| SET OF TASKS |
1. Translate this sentence from the speech on the Canada-Peru free trade agreement into Spanish: "If the rule of law is good for foreign investors, it should also be good for the companies that receive these investments."
2. From the speech on the Canada-Peru free trade agreement, copy out word for word the passage beginning at the words "We have had" and ending after "OECD with MAI.".

| DOCUMENT SECTION |
There is a special type of investment protection provisions for developed countries, where the rule of law is believed to be strong enough to ensure that disputes are settled equitably through procedures that comply with the rules of justice. But in countries like Peru, Colombia, Costa Rica, Korea or Chile, that is not so sure, hence the introduction of a special clause copied from chapter 11.

That is unacceptable. If the rule of law is good for foreign investors, it should also be good for the companies that receive these investments. We cannot accept this double standard, where multinational corporations not only enjoy privileges denied to the people who welcome them, but are also allowed to bring proceedings directly against the national government of these companies.

That is our second reason for rejecting this free trade agreement with Peru. The first one has to do with the bilateral approach in the Canada-Peru, Canada-Chile, Canada-Colombia, Canada-Costa Rica and Canada-Israel agreements. The agreement with Israel, in fact, was the second free trade agreement signed by Canada, which makes more sense politically than financially.

The point I am making is that a bilateral approach replaced the multilateral one when the Free Trade Area of the Americas initiative was stonewalled by several South American countries. That initiative was based on principles which are now described as neo- or ultra-liberal because they confer advantages on capital rather than on the receiving companies, states and people.

I clearly recall the debates held in this House at the time of the Summit of the Americas in Quebec City. At that time, the Liberals were in power, not the Conservatives. Anyway you cut it, it boils down to pretty much the same thing, and in either case, the result is unpalatable.

We have had debates in this House and the government has promoted a free trade zone with which we agreed in principle but which was also based on the principles of NAFTA and on what we had attempted to accomplish at the OECD with MAI.

I can certainly understand why Mercosur, the South American free trade zone, and a number of other countries refused the proposal put forward by North America—not just North America because Mexico is included—but basically that of the United States and Canada. Thus, it was a failure.

| DATA BLOCK |
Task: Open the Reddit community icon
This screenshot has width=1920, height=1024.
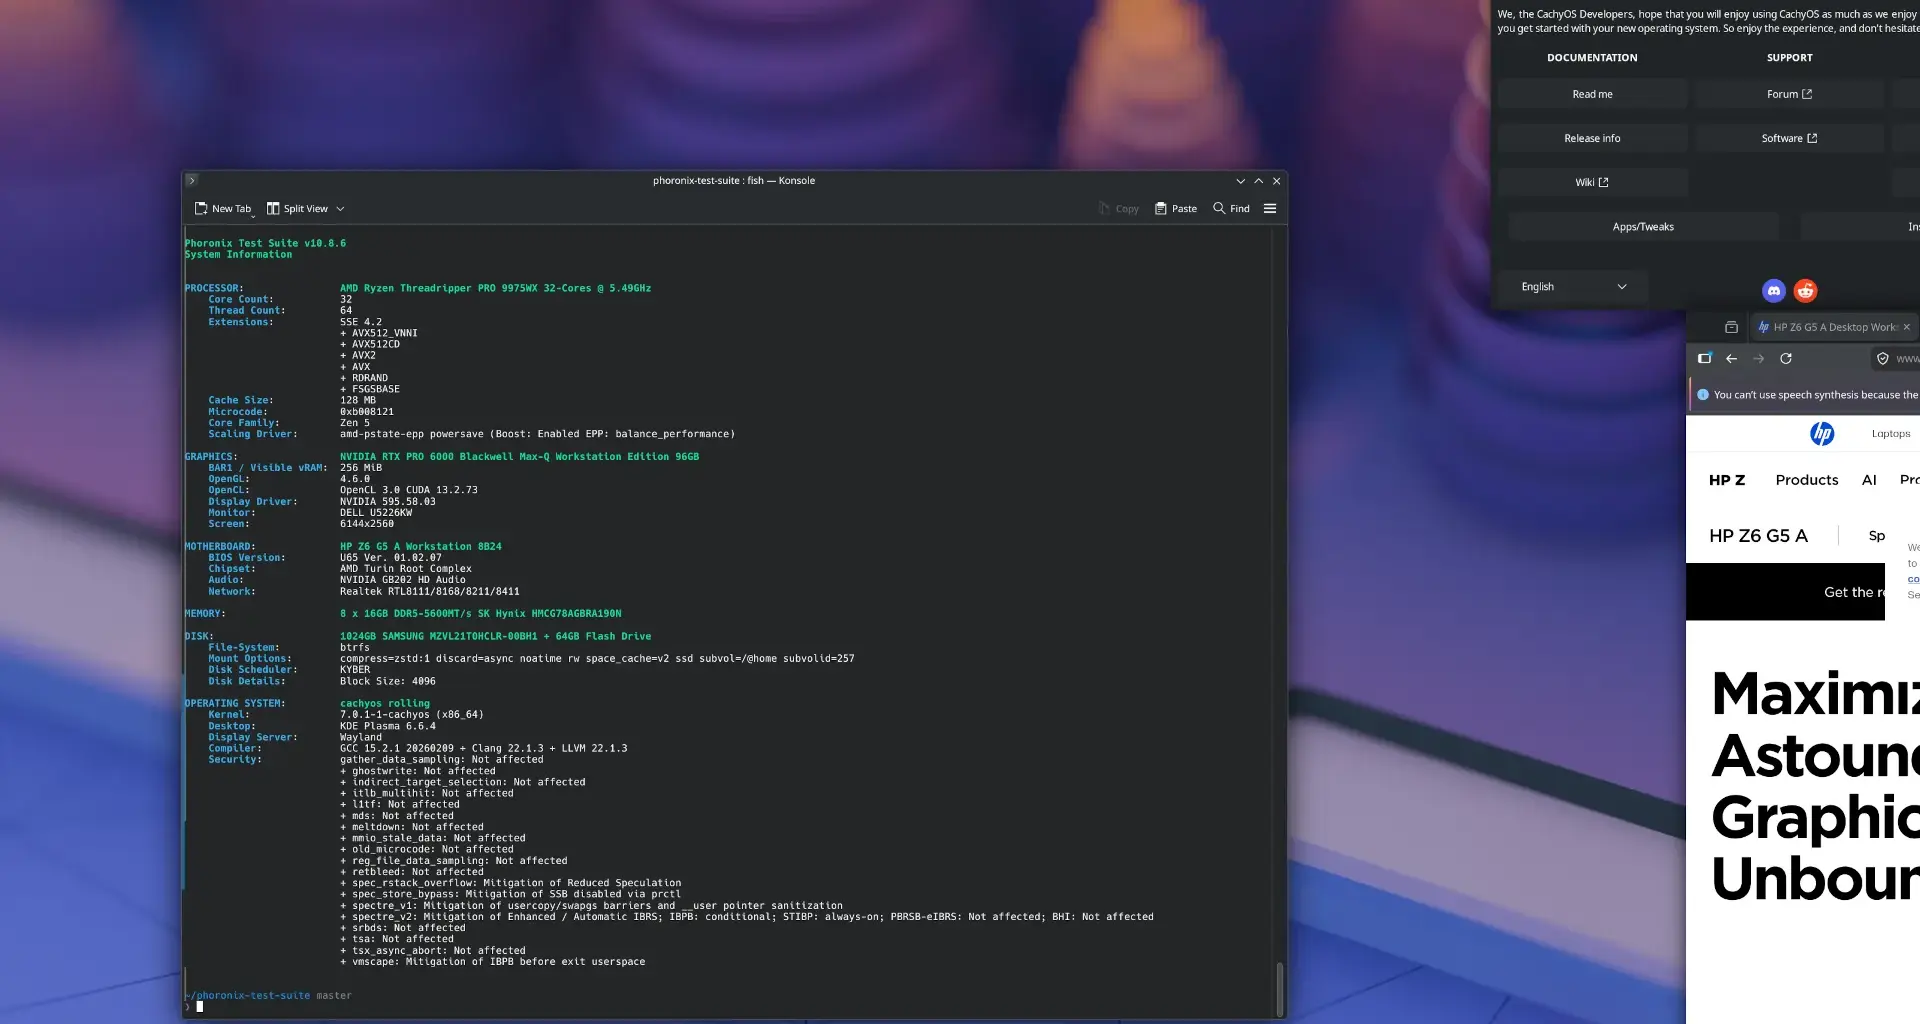Action: pos(1806,290)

| ANSWERS IN ORDER |
1. Si el estado de derecho es bueno para los inversionistas extranjeros, también debería serlo para las empresas que reciben estas inversiones.

2.
We have had debates in this House and the government has promoted a free trade zone with which we agreed in principle but which was also based on the principles of NAFTA and on what we had attempted to accomplish at the OECD with MAI.